Posted by Curt on Wednesday, 9 June 2010

I had written what was to me quite an emotional post on male circumcision.  It might not necessarily be evident in the writing because I tend to mask my emotions both in written word and as I speak – that’s just how I learned to express myself – but it is very near and dear to me.  So when I read a post written by male feminist Hugo Schwyzer back in 2006 about how he became circumcised at the age of 37 and then proceeded to speak for all circumcised males (implicitly suggesting that male circumcision is in no way harmful to any male), dismissing their issues and concerns with the practice of male circumcision, I could not help but to feel deeply offended.  I felt a heave in my chest, heaviness to my heart, my muscles tensing up, and I had to force myself to take deep breaths.  And that’s when I knew, beyond a logical standpoint, exactly what it feels to be a victim, the kind of victim you see feminists constantly refer to.

Now don’t get me wrong – I do not criticize Hugo at all for his speaking about his experiences, and in fact I encourage him and anybody to do so.  But what disturbs me is the way he goes about delegitimizing my experiences, dismissing my concerns, and even going as far as to speak for the experiences of all circumcised men (myself included) in that post and in an interview he gave to an article.  Had he ever considered how different his experiences may be from mine?  How his having been circumcised at the age of 37 ultimately allowed him to experience the fully enhanced feeling of sexual pleasure that I will never be able to experience?  How his elective circumcision in no way makes my forced circumcision as an infant not a violation of my bodily integrity?  I know he speaks of women being unable to speak for the experiences of all women (hence why many non-feminist women exist), so what kind of hypocrisy does it take for him to speak for all circumcised men, and ultimately, myself?

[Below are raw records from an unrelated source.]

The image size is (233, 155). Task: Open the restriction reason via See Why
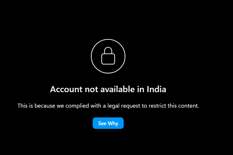[108, 123]
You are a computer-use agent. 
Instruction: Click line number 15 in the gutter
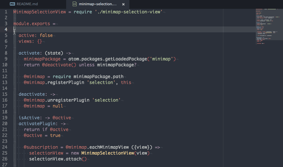[5, 94]
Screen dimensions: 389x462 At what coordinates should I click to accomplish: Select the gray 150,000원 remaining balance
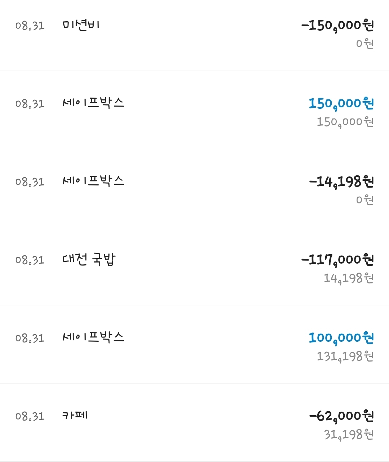[x=345, y=122]
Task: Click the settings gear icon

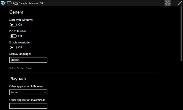Action: click(167, 3)
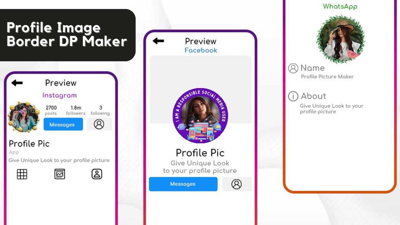Select the image gallery icon
This screenshot has width=400, height=225.
click(x=60, y=174)
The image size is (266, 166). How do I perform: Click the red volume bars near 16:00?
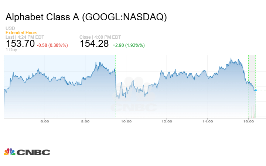(253, 112)
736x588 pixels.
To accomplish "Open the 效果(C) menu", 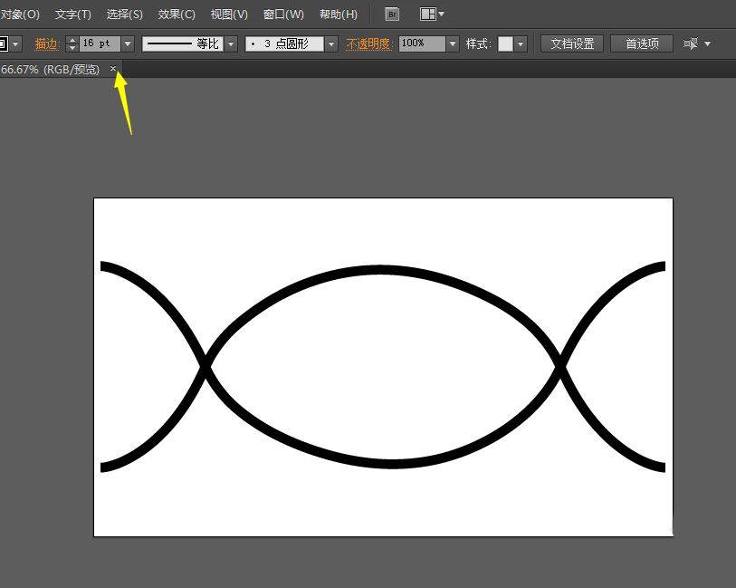I will point(177,14).
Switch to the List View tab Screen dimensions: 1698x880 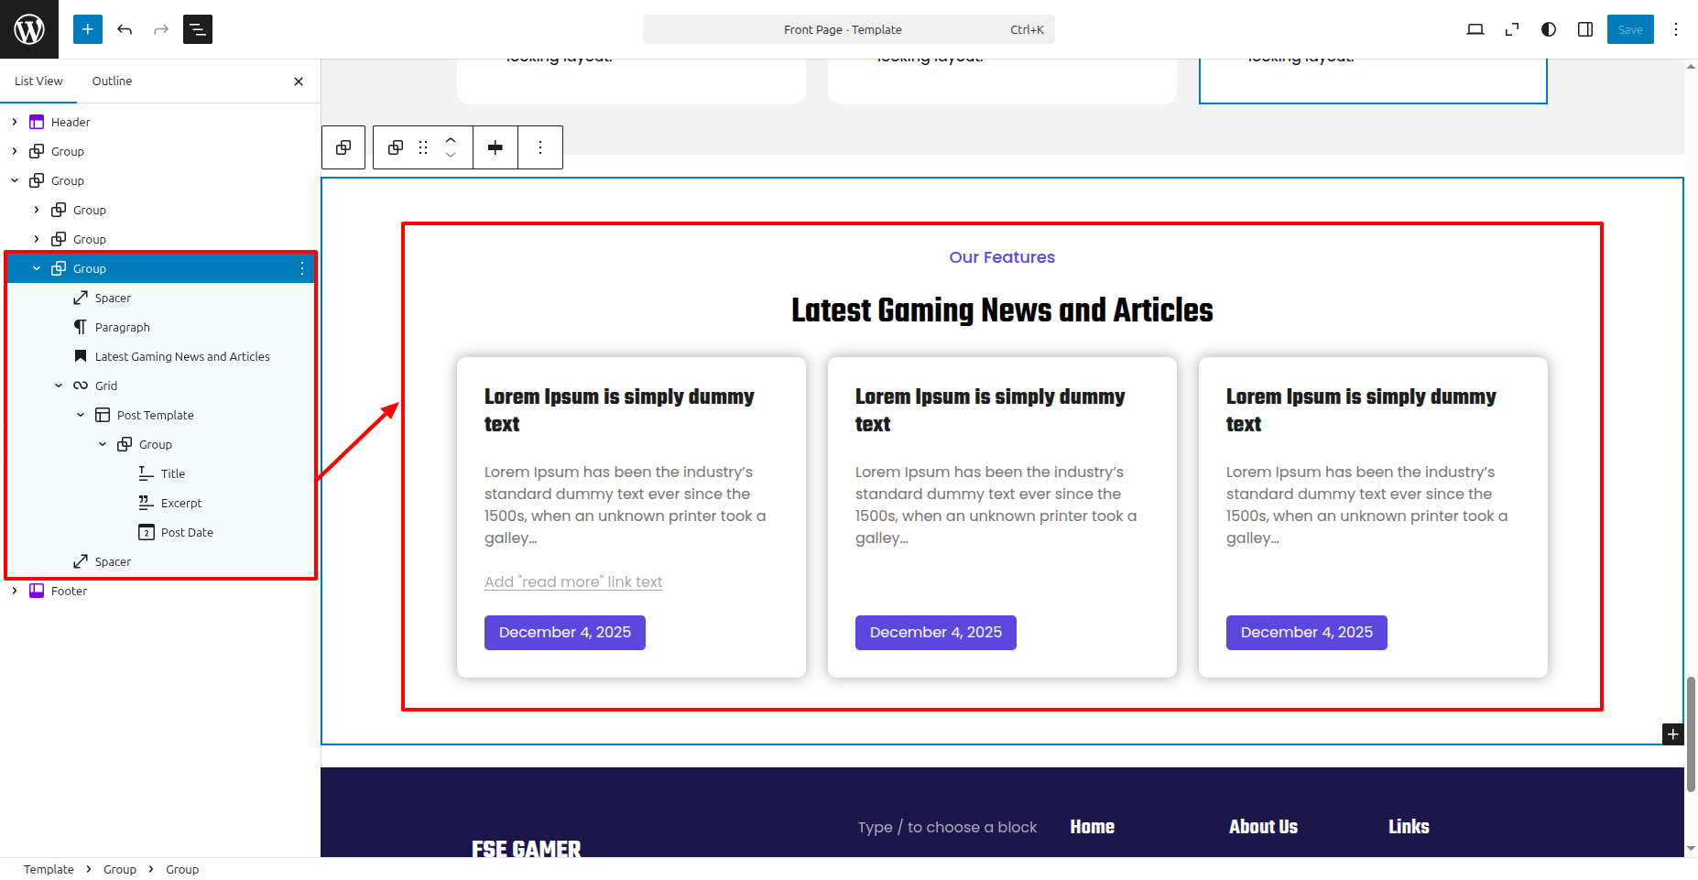pyautogui.click(x=38, y=81)
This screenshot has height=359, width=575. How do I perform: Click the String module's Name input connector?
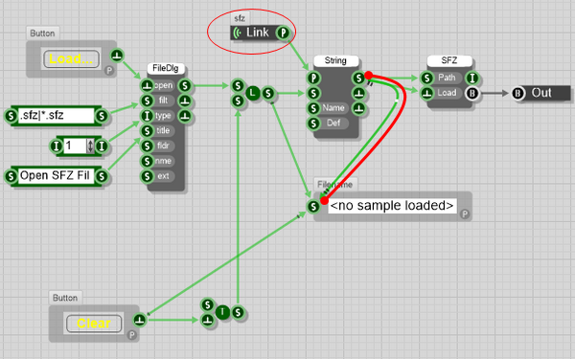[x=313, y=108]
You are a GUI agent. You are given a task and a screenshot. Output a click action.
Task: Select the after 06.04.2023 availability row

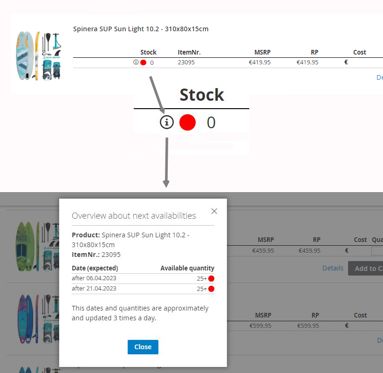point(143,278)

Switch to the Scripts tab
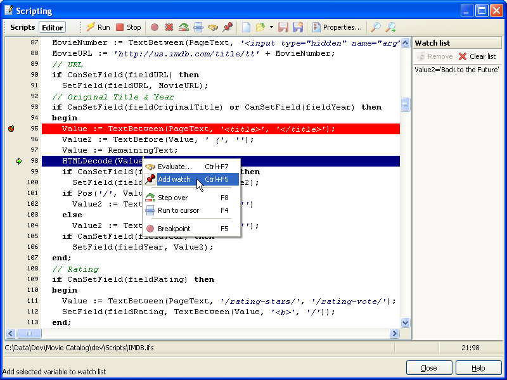coord(22,27)
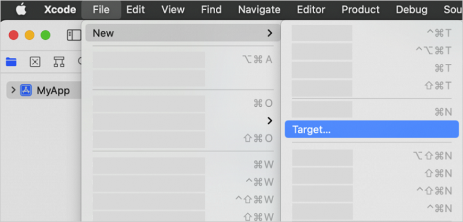Select the MyApp row in navigator
Viewport: 463px width, 222px height.
tap(44, 90)
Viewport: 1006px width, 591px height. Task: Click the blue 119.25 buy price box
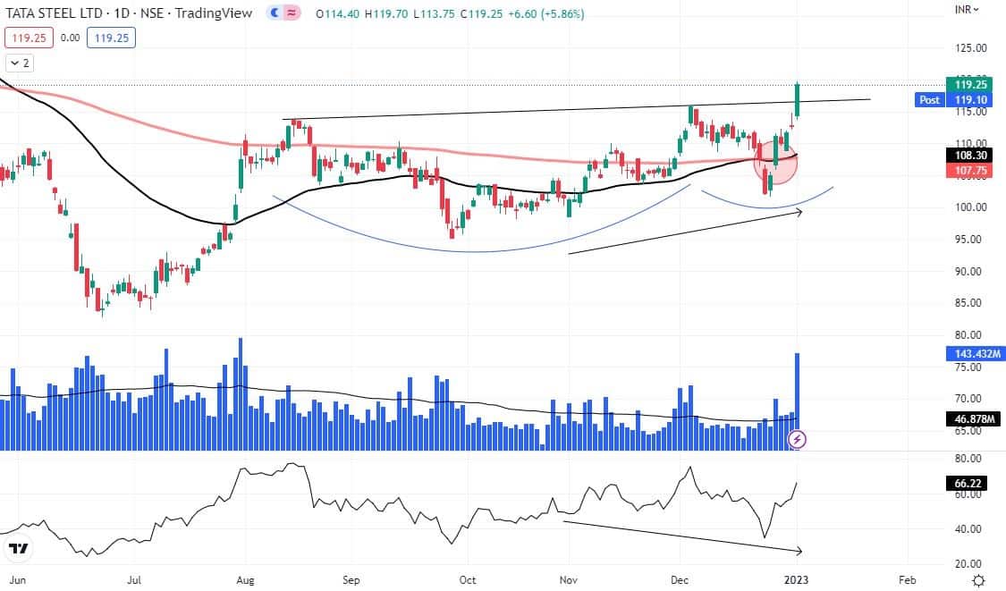[111, 38]
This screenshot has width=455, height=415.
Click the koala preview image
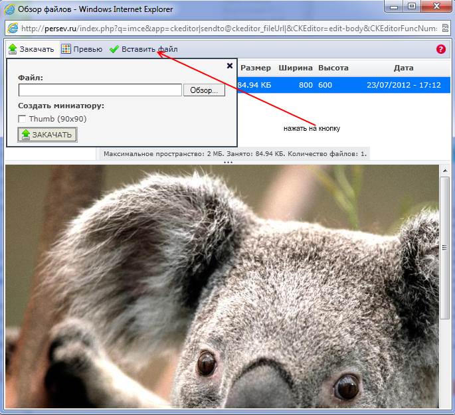[219, 286]
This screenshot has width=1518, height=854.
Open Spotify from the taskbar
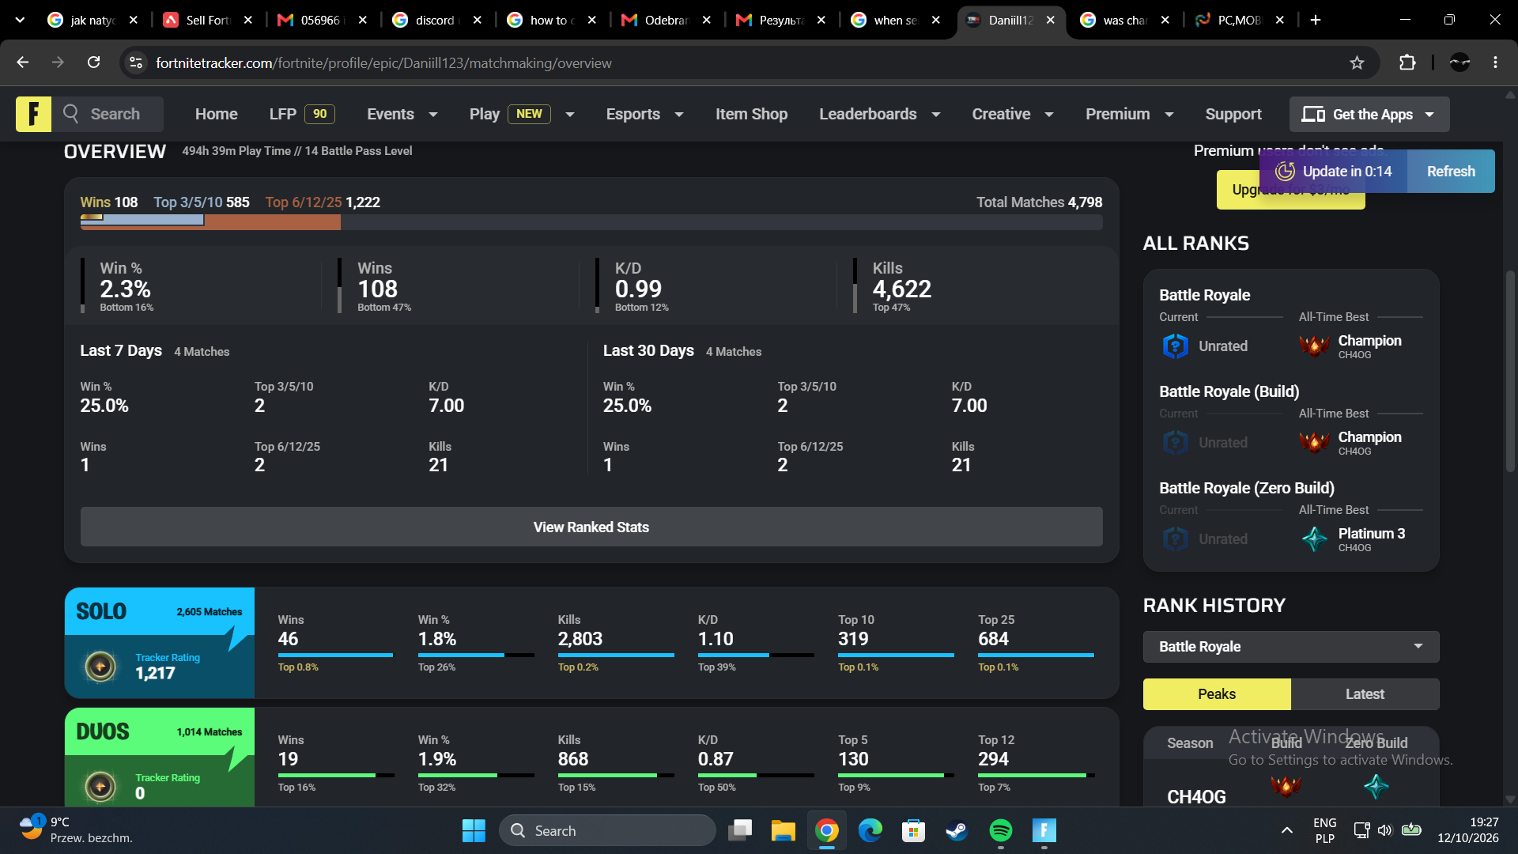pyautogui.click(x=1000, y=830)
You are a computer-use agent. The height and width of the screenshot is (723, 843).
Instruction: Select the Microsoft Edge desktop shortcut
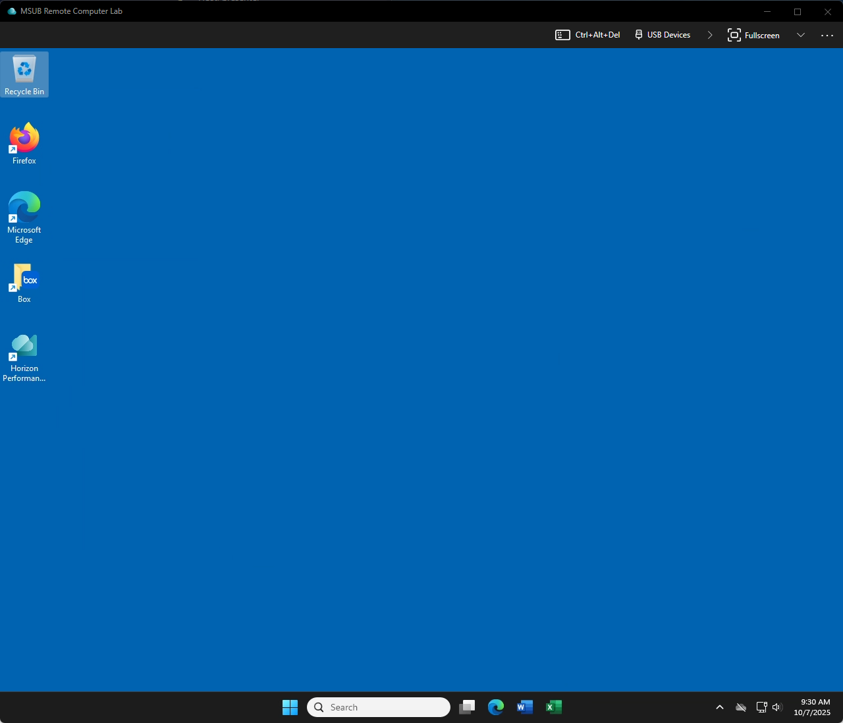coord(24,215)
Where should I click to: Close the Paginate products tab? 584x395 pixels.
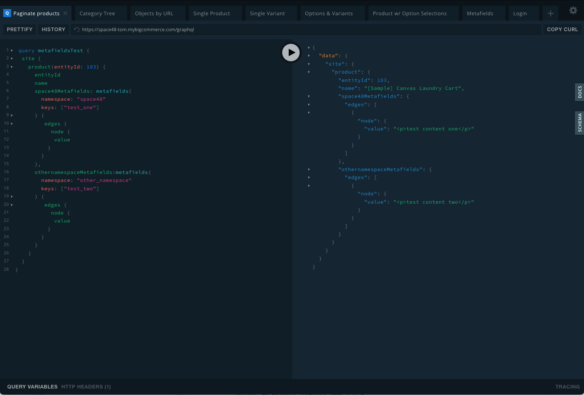(65, 13)
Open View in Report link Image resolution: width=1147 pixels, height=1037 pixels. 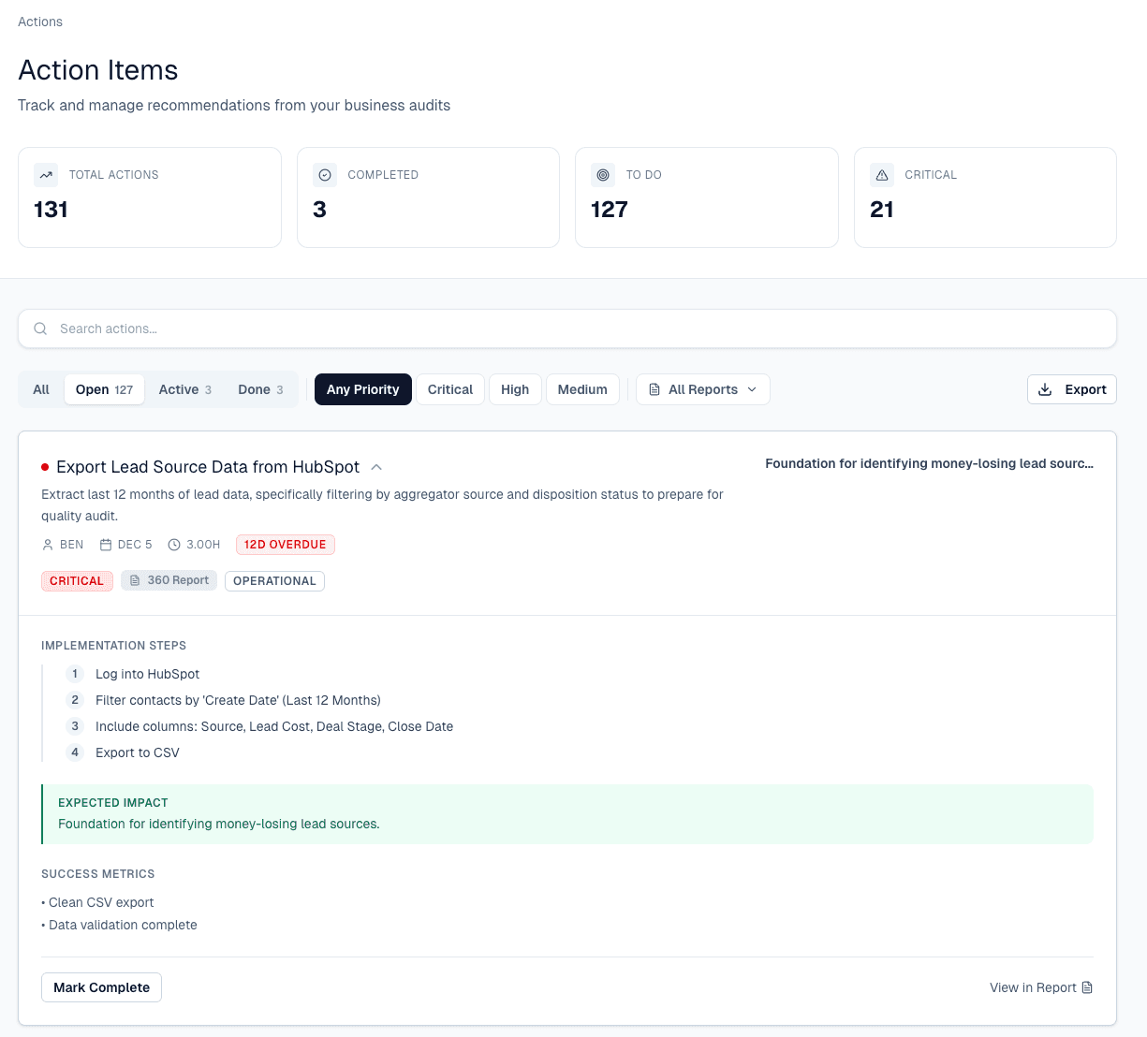(1032, 986)
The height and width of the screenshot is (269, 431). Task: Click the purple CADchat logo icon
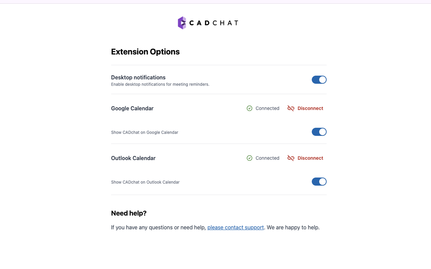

Had I read what Hugo said a few years ago, I would never have had such a strong reaction.  This is because what it feels like to be a victim is something you have to learn, not something which is just a given.  It requires a great deal of introspection of oneself, a good understanding your own feelings to evoke such a deep emotion.  In conjunction with this, it requires some knowledge to form an idea of what exactly victimized you, being able to connect yourself with the larger picture and thus make a collective tendency personal to you.  The political is indeed personal (and vice versa), no?

For me to reach this point, it did require a lot of research on male genital mutilation to really be able to conclude everything I had been fed in school and elsewhere in regards to it was bullshit.  I had so many people telling me that it did not impact sexual pleasure in the slightest and it was so easy to accept because for a long time I felt in denial over it.  To accept this and rise against what I had learned was notoriously difficult for me and casted a lot of doubt in my mind about any commonly accepted opinion or value; but, in more positive terms, it is something I attribute to my developing an independent mind and spirit, questioning every detail and making an effort to form my own framework to the best of my ability.  Inevitably, it made me question how true anything really is, how true any of what I learned actually is.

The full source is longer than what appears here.